Liv shrugged, “Mum and Dad were never legally married. I’ve only just found that out and I wondered if you already knew? I bet Remy did but you know what she’s like, she always refuses to talk about him.”
“Can you honestly blame her?” Cate asked incredulously. “He left us, Liv.”
“No,” Liv shook her head, “he didn’t. He didn’t leave you, Cate. He left me, Ben and Remy. He didn’t even know you.”
Cate stumbled backwards, “that’s a horrible thing to say.”
Liv sighed, “I wasn’t trying to be cruel. If anything, that’s a good thing. At least you know that it definitely wasn’t your fault that he left us.”
“Really?” Cate snapped defensively. “Did you ever think that maybe I was the proverbial straw that broke the camel’s back? Maybe he could cope with three children but when he found out that Mum was pregnant again, it was all just too much for him and that’s why he left?”
“Is that what you think?” Liv asked.
“It’s what I used t
o think sometimes, yes,” Cate admitted.
“What changed?”
“I see how Kian is with Lola. There’s nothing that Lola or this little one,” Cate rubbed her belly, “could ever do that would make Kian stop loving them or wanting to be their dad. Nothing at all.”
“They’re lucky then,” Liv said softly.
“Yes, they are,” Cate nodded.
She checked on Lola, who was sleeping peacefully, before walking down the hallway to the master bedroom. She wished fervently that Kian was there so he could distract her from the cacophony of voices inside her head. With everything else that she had going on right now – her worries about Liv and being pregnant again – she really didn’t need to add her biological father into the mix.
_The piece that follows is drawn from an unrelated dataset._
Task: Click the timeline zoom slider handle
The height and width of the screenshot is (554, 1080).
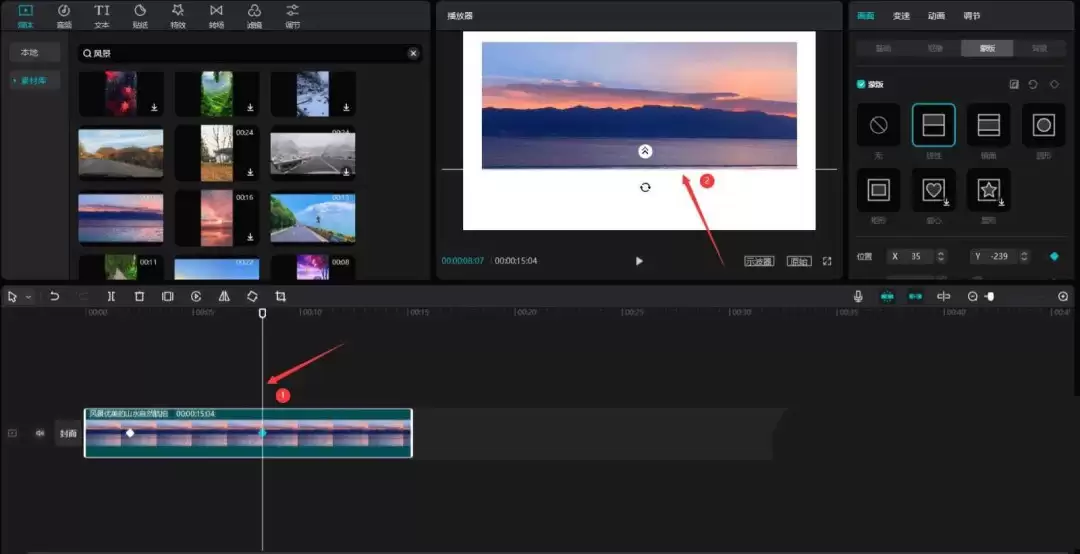Action: [990, 297]
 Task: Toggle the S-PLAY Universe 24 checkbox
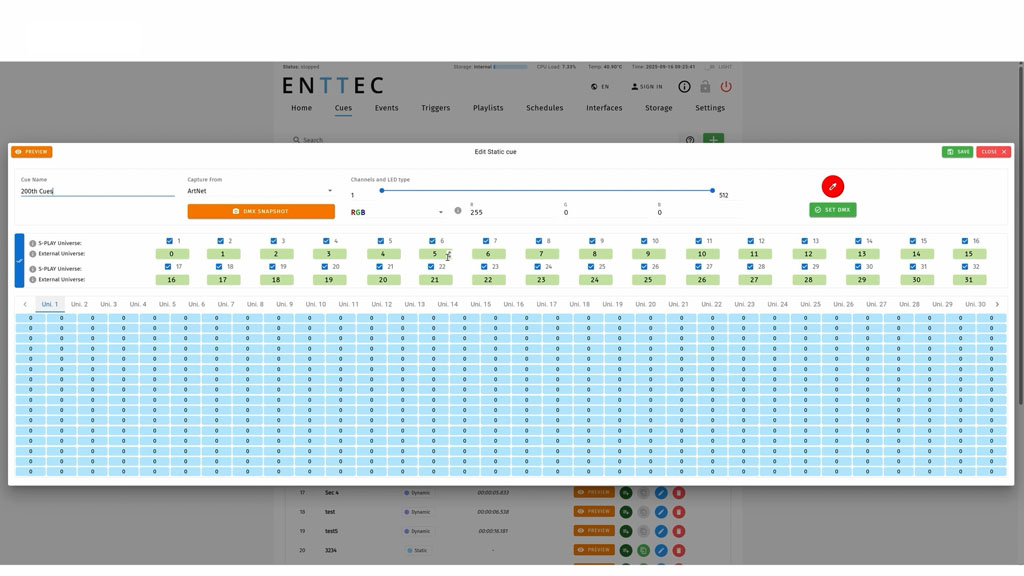coord(538,267)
It wasn’t that surprising that she didn’t know that her mum and her biological father had never been legally married. Apart from a couple of very brief conversations, her mum never talked about him. They didn’t have any contact with his side of the family; she didn’t know if his parents, her grandparents, were still alive or if he had any brothers or sisters? She’d never met her mum’s parents either; her mum was an only child and her parents, who were orthodox Jewish, had disowned her when they’d found out that she was pregnant with Remy.
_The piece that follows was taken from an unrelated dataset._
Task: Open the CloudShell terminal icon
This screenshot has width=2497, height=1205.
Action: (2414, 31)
The only other person she could have talked to about him was Remy – she had the strongest memories of him because she was nine when he left but like Liv said, if they ever tried to broach the subject with her she would always angrily refuse to talk about him.
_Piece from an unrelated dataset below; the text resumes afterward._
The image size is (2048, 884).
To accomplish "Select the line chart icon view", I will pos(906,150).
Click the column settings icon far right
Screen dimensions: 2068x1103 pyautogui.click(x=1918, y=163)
Ugh, her feelings about him should have been so straightforward. He’d cared so little about her that he’d left before she was even born. He hadn’t stuck around to make sure that she was healthy or even to find out if she was a boy or girl. He couldn’t have made it any more obvious that he didn’t care about her but there was still this tiny, little piece of her that stubbornly refused to be squashed that held out hope that maybe they were wrong. A thousand outlandish soap-opera plotlines streamed through her head – maybe he’d been in an accident and had amnesia or he’d been in the wrong place at the wrong time, seen something that he wasn’t supposed to and ended up in a witness protection program?